A VIOLÊNCIA POLÍTICA EM BEJA NO ANO DE 1976

A PRISÃO DOS 14 ANTIFASCISTAS DE BEJA (continua)

O golpe militar de 25 de novembro de 1975 altera a correlação de forças político-militar no país. Não é o início de um processo contrarrevolucionário como a direita queria, mas é, no entanto, uma contenção do processo revolucionário tendo por base um pacto entre o PCP e o “grupo dos nove” do MFA, no âmbito do qual se aceita o socialismo como objetivo, bem como as conquistas da revolução, nomeadamente a reforma agrária, só que a partir de agora geridas exclusivamente no quadro da legitimidade eleitoral,  ou seja, ao sabor da linha política dos poderes emergentes das eleições a realizar para a Assembleia Legislativa e Presidência da República. A revolução termina e o 2.º Pacto MFA/Partidos, assinado em 25 de fevereiro de 1976, formaliza o seu fim.

No Sul, mais concretamente nos distritos de Évora e Beja, a correlação de forças, apesar das alterações a nível do poder central, determinadas pelo 25 de novembro, continua a ser favorável aos trabalhadores, desenvolvendo-se, portanto, ao longo do ano de 1976 em contraciclo com a situação nacional. Exemplo do que se afirma são os resultados das eleições para a Assembleia Legislativa de 25 de abril de 1976 onde o PCP e os partidos à sua esquerda obtêm, nos três distritos do Alentejo, 45% dos votos válidos, enquanto o PS alcança 35% desses votos. Esta tendência de afirmação da esquerda em terras do Alentejo volta a confirmar-se nas eleições para a Presidência da República do verão de 1976 com Octávio Pato, candidato do PCP, e Otelo Saraiva de Carvalho, posicionado à esquerda deste partido, obtêm, em conjunto, no Alentejo, 49,40% dos votos válidos, graças à votação expressiva de Ramalho Eanes no distrito de Portalegre, mas 56.70% nos distritos de Évora e Beja.

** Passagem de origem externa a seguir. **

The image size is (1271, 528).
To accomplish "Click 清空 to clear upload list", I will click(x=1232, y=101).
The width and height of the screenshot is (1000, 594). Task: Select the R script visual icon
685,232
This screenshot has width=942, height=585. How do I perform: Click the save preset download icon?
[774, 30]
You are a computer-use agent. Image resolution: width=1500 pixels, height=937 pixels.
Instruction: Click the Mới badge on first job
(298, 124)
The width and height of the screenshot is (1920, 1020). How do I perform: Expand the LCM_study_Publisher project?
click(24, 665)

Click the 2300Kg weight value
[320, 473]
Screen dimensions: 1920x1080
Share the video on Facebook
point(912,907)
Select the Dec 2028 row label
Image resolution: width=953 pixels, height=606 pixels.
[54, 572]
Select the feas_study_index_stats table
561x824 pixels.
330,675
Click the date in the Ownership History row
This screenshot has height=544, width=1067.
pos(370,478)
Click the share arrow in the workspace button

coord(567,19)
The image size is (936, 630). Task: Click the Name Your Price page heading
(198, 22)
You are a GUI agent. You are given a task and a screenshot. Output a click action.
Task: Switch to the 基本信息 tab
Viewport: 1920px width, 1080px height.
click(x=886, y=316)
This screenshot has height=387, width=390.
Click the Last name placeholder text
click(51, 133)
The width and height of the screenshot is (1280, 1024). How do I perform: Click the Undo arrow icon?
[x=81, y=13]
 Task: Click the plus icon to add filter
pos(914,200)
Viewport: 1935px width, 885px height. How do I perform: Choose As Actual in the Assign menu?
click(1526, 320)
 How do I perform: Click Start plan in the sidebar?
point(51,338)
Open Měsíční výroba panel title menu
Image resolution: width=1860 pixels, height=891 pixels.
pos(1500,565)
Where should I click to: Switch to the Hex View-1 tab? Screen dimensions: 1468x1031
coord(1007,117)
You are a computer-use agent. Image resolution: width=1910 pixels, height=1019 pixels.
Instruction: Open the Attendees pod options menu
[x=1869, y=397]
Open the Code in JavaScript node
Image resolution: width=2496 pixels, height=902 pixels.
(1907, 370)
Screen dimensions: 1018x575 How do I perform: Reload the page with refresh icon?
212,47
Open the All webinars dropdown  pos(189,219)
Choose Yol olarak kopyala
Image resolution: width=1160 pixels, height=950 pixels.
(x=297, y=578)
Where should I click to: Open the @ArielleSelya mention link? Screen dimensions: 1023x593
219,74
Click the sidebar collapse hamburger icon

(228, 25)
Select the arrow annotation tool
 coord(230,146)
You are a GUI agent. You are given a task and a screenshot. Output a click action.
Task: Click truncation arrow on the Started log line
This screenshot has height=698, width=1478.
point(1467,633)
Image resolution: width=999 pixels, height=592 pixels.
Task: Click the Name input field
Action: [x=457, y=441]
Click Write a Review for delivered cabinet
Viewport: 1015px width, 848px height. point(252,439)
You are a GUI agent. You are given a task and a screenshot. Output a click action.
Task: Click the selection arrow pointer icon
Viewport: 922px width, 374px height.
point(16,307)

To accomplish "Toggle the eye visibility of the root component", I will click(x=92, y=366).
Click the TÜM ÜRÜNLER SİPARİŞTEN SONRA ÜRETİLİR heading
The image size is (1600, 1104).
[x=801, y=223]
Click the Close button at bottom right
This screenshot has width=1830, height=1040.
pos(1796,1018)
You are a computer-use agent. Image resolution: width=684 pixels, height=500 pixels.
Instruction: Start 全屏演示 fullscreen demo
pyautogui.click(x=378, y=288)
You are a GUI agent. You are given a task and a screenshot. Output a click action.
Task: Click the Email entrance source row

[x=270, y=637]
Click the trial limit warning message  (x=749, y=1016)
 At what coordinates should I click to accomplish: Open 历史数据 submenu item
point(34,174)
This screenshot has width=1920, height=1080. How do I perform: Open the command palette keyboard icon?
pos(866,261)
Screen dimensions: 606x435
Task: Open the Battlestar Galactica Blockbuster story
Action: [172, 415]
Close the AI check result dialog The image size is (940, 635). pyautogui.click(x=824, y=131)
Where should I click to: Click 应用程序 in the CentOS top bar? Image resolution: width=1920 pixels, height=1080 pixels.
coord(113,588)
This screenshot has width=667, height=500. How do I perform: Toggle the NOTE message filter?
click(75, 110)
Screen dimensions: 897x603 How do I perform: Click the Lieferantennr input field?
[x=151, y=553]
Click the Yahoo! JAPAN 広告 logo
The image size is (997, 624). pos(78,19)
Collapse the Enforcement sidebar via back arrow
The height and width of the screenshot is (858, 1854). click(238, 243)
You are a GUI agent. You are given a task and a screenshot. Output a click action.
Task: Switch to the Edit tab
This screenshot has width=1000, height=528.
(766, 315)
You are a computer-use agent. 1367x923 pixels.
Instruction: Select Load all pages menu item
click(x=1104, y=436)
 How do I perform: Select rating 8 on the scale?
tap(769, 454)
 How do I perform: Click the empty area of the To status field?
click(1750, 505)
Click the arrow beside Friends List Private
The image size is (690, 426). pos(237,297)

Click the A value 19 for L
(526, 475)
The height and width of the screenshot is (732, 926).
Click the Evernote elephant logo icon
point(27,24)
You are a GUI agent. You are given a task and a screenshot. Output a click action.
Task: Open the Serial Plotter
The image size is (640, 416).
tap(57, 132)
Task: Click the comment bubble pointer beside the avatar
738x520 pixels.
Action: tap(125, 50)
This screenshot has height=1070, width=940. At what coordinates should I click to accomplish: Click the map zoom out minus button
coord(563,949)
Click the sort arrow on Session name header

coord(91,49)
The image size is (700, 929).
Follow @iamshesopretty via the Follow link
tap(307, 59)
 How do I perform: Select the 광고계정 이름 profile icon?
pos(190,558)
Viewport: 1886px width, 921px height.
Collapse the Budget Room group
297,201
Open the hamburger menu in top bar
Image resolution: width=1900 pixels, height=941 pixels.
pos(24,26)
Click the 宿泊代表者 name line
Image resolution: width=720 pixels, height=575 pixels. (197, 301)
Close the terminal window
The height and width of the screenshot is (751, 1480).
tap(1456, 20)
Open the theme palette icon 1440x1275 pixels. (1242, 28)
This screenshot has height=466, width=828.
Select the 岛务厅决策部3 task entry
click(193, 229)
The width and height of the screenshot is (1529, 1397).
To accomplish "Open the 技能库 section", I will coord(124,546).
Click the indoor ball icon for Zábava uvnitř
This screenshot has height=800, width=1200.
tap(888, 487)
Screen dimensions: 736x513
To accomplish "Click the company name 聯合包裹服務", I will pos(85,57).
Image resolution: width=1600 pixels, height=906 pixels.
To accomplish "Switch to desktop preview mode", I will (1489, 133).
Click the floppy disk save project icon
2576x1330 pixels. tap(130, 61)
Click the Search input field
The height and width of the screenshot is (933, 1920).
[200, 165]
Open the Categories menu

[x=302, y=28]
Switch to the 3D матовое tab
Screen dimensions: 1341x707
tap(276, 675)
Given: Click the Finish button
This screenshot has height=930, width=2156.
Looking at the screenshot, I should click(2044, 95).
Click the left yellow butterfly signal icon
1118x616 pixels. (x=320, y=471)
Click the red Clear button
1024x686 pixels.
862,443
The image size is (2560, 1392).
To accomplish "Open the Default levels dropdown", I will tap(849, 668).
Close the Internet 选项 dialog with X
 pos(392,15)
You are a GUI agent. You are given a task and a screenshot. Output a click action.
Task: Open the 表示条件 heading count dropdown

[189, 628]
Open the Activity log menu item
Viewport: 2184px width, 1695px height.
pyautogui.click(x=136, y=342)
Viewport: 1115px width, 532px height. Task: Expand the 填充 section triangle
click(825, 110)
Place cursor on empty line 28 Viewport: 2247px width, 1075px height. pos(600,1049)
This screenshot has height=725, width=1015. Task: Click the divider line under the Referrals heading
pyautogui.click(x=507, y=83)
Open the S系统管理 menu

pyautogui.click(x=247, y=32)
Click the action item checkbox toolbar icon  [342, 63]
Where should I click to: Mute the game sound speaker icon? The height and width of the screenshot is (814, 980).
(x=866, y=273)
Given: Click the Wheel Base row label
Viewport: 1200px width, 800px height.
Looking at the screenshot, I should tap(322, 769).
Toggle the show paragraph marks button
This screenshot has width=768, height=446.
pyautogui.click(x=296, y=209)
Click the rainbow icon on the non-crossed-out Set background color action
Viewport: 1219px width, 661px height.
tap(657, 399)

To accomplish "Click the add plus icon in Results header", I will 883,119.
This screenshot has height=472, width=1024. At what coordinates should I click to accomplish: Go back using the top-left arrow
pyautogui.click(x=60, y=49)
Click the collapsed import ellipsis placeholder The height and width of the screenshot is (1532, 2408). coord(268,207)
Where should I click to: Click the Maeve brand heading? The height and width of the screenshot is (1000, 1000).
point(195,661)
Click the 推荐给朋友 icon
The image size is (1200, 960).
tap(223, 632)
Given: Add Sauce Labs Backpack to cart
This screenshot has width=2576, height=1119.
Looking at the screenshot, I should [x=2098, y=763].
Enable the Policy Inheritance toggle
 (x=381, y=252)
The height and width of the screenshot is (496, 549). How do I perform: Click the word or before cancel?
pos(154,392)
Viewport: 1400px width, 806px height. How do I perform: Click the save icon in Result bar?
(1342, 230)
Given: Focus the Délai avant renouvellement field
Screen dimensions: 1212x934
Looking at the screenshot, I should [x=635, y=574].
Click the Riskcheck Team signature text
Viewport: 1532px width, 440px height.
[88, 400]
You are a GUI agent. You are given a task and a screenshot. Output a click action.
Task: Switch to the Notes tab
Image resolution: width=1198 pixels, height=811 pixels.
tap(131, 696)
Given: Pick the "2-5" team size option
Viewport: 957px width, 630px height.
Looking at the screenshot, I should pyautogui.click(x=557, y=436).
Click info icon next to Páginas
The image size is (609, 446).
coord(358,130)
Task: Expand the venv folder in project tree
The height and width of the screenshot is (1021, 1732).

É, pois, neste contexto, com o movimento social dos assalariados rurais a manter, ainda, a sua dinâmica revolucionária, confrontando-se com os ataques a UCP(s) e Cooperativas, protagonizados pelos grandes proprietários agrícolas, agora organizados na CAP (Confederação dos Agricultores de Portugal) e a política do VI Governo Provisório de redefinição da reforma agrária que, em 17 de junho de 1976, em plena campanha para a Presidência da República, num clima de enorme tensão, Ramalho Eanes, apoiado pelo CDS, PPD e PS, chega a Beja, ao fim da tarde, para realizar um comício de campanha no “Largo dos Duques de Beja”, vulgo “Largo do Mercado Velho”. Para trás ficava, em Évora, um morto e vários feridos resultado dos incidentes violentos ocorridos nas imediações da praça de touros, local do comício realizado por Eanes nesta cidade.

Iniciado o comício, Ramalho Eanes confronta-se com uma parte da assistência que é apoiante do candidato Otelo Saraiva de Carvalho e que integra um núcleo de operários afetos à delegação de Beja do Sindicato dos Trabalhadores da Construção Civil do Alentejo, de cuja direção fazem parte dirigentes locais e regionais do PCP (R) e da UDP.

O clima é tenso. Poucas horas antes, João António Pereira Lúcio tinha sido abatido a tiro em Évora por uma rajada de metralhadora. A informação que corre, nunca confirmada, é que os tiros tinham partido da comitiva que acompanhava o general Eanes.

Aos assobios e às palavras de ordem dos contramanifestantes de apoio a Otelo Saraiva de Carvalho, Eanes responde em registo de grande agressividade, referindo, a dado passo, numa alusão indireta a Otelo, que se ganhasse as eleições não mandaria ninguém para o Campo Pequeno.

É, desta forma, num ambiente escaldante, que o comício chega ao fim, com a PSP, chamada ao local, a relatar ter sido alvo de injúrias e de arremesso de pedras, registando, ainda, que os contramanifestantes teriam feito vários disparos de pistola.  No entanto, não há notícia de qualquer ferido em resultado desses disparos.

Algumas horas depois, o Estado Maior do Exército anuncia, em comunicado, a instauração de um inquérito aos incidentes e o PCP, em declarações ao “Diário de Lisboa”, demarca-se do ocorrido, sublinhando que tudo se resumia a uma provocação montada por forças esquerdistas.

Em resultado do inquérito desenvolvido pelo tribunal de Beja, em novembro de 1977, mais de um ano depois, são presos 14 cidadãos antifascistas de Beja, acusados de terem perturbado o comício de Ramalho Eanes, de 17 de junho de 1976, e conduzidos à prisão de Monsanto, em Lisboa.